13.3 The Ideal Gas Law

Ideal Gas Law

The ideal gas law connects pressure, volume, temperature, and the amount of gas in a single equation. It lets you predict how a gas responds when any of those variables change, and it's the foundation for several named gas laws you'll encounter in this unit.

Ideal Gas Law Representations

There are two ways to write the ideal gas law, depending on whether you're counting individual molecules or moles.

Molecular form:

$PV = NkT$

• $P$ = pressure of the gas (in pascals, Pa)
• $V$ = volume of the gas (in cubic meters, m³)
• $N$ = total number of gas molecules
• $k$ = Boltzmann constant = $1.38 \times 10^{-23}$ J/K
• $T$ = absolute temperature (in Kelvin, K)

Molar form:

$PV = nRT$

• $n$ = number of moles of gas
• $R$ = universal gas constant = $8.314$ J/(mol·K)
• $P$, $V$, and $T$ mean the same thing as above

Both forms describe the same physics. You pick whichever matches the information you're given. If a problem tells you the number of molecules, use the molecular form. If it gives you moles, use the molar form.

Applications of the Ideal Gas Law

The ideal gas law contains several simpler laws as special cases. Each one holds a different set of variables constant.

• Boyle's law (constant $T$ and $n$): $P_1V_1 = P_2V_2$. If you double the volume, pressure drops to half.
• Charles's law (constant $P$ and $n$): $\frac{V_1}{T_1} = \frac{V_2}{T_2}$. If you double the Kelvin temperature, the volume doubles.
• Gay-Lussac's law (constant $V$ and $n$): $\frac{P_1}{T_1} = \frac{P_2}{T_2}$. Heating a rigid container raises the pressure.
• Combined gas law (constant $n$, but $P$, $V$, and $T$ all change): $\frac{P_1V_1}{T_1} = \frac{P_2V_2}{T_2}$

The subscripts 1 and 2 refer to the initial and final states of the gas.

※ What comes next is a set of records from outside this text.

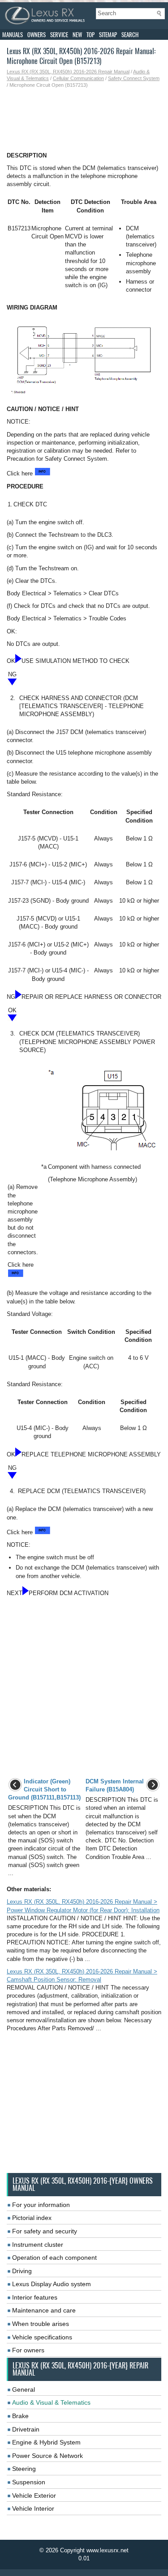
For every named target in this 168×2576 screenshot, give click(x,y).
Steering (24, 2468)
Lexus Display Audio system (51, 2283)
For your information (41, 2204)
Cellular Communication (78, 78)
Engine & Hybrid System (46, 2442)
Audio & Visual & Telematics (51, 2402)
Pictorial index (32, 2217)
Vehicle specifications (42, 2337)
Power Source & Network (47, 2455)
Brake (20, 2415)
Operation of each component (54, 2257)
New (77, 34)
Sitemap (108, 34)
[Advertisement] (84, 120)
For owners (28, 2350)
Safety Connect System (133, 78)
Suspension (28, 2482)
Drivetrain (25, 2429)
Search (129, 34)
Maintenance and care (44, 2310)
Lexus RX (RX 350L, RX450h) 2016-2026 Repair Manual (68, 71)
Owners (36, 34)
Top (90, 34)
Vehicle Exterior (34, 2495)
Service (59, 34)
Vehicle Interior (33, 2508)
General (23, 2389)
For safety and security (44, 2231)
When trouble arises (40, 2323)
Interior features (34, 2297)
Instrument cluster (37, 2244)
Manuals (12, 34)
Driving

How to use these in a problem:

1. Identify which variables stay constant and which change.
2. Pick the law that matches (or use the full ideal gas law if nothing simplifies).
3. Plug in your known values, making sure temperature is in Kelvin.
4. Solve for the unknown.

When multiple variables change at once, you can reason directly from $PV = nRT$. For example, if both pressure and volume double (and $n$ stays fixed), then the left side $PV$ has quadrupled, so $T$ must also quadruple. Or if pressure triples and volume is cut in half, the product $PV$ is multiplied by $3 \times \frac{1}{2} = \frac{3}{2}$, so temperature must increase by a factor of $\frac{3}{2}$.

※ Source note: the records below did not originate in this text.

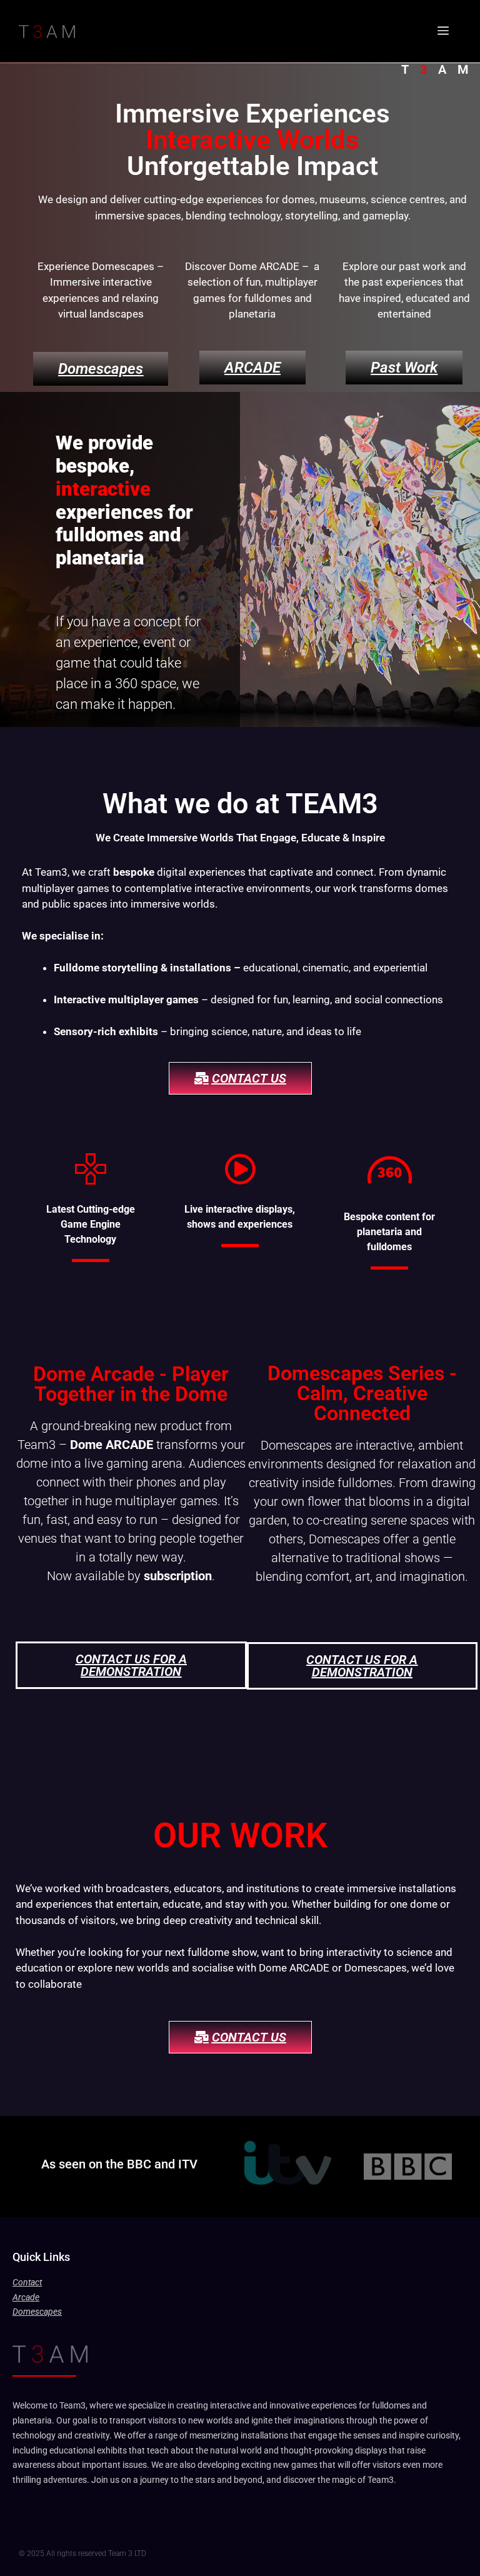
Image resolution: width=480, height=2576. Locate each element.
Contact (27, 2282)
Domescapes (37, 2312)
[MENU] (443, 31)
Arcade (25, 2297)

Dalton's law of partial pressures also follows from the ideal gas law: in a mixture of gases, the total pressure equals the sum of the pressures each gas would exert on its own. Each gas contributes a partial pressure proportional to its number of moles.

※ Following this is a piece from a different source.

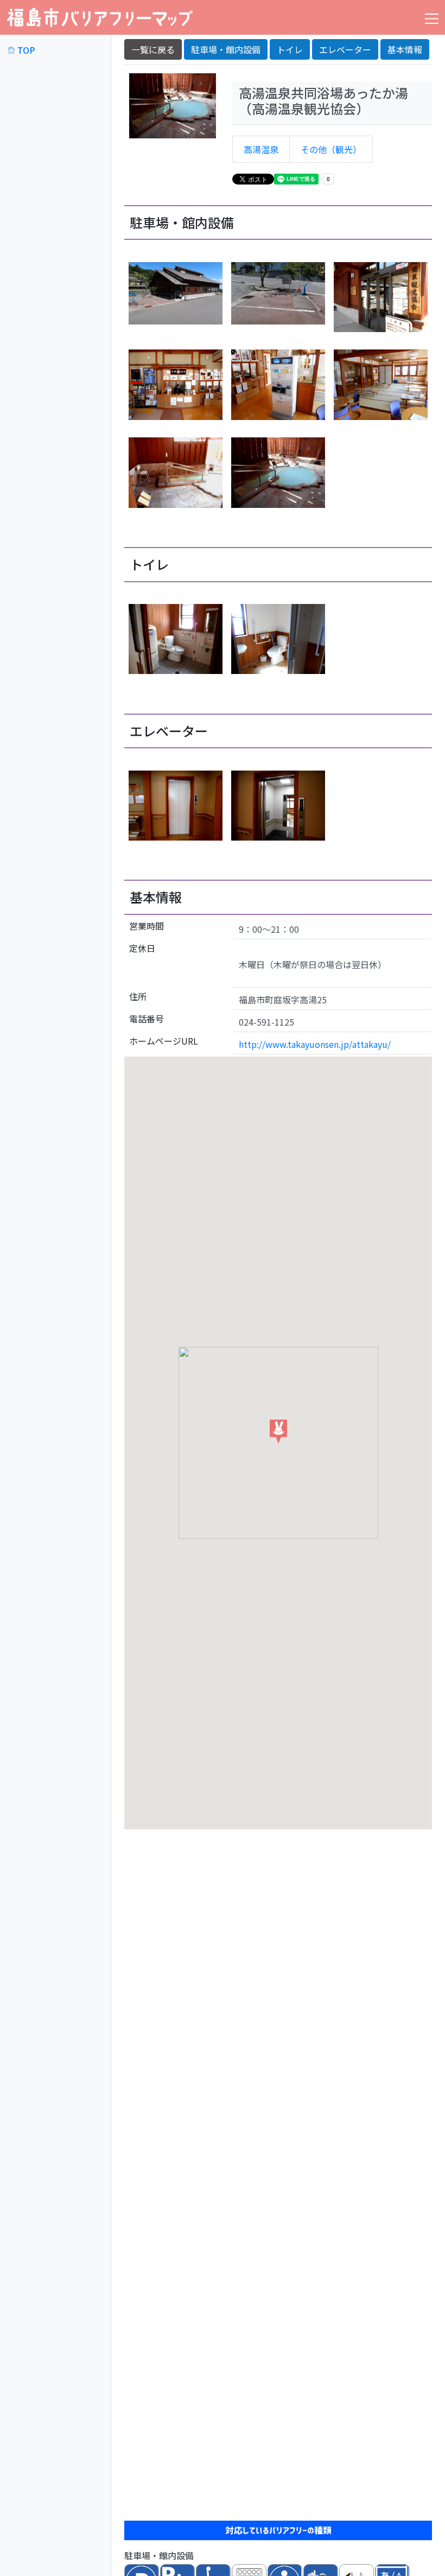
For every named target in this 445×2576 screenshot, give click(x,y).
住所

Molecule–Mole Conversions in Gas Laws

Avogadro's number ($N_A = 6.022 \times 10^{23}$ molecules/mol) bridges the two forms of the ideal gas law.

• Molecules to moles: $n = \frac{N}{N_A}$
• Moles to molecules: $N = n \times N_A$

Example 1: You have $2.5 \times 10^{24}$ molecules of helium. How many moles is that?

$n = \frac{2.5 \times 10^{24}}{6.022 \times 10^{23}} = 4.15 \text{ mol}$

Example 2: You have 2.7 moles of nitrogen. How many molecules?

$N = 2.7 \times 6.022 \times 10^{23} = 1.63 \times 10^{24} \text{ molecules}$

If a problem gives you molecules but you want to use $PV = nRT$, just convert first: substitute $n = \frac{N}{N_A}$ to get $PV = \frac{N}{N_A}RT$. The same idea works in reverse if you need to go from moles to the molecular form.

Theoretical Foundations and Limitations

The ideal gas law assumes gas molecules are tiny point particles that don't attract or repel each other and don't take up any space themselves. The kinetic theory of gases provides the microscopic justification for this: it models gas molecules as randomly moving particles whose collisions with container walls produce pressure.

Real gases follow the ideal gas law closely at high temperatures and low pressures, where molecules are far apart and moving fast. They deviate when:

• Pressure is very high (molecules are squeezed close together, so their actual volume matters)
• Temperature is very low (molecules slow down enough for attractive forces between them to matter)

The van der Waals equation corrects for both of these effects, but for most problems in an introductory course, the ideal gas law works well.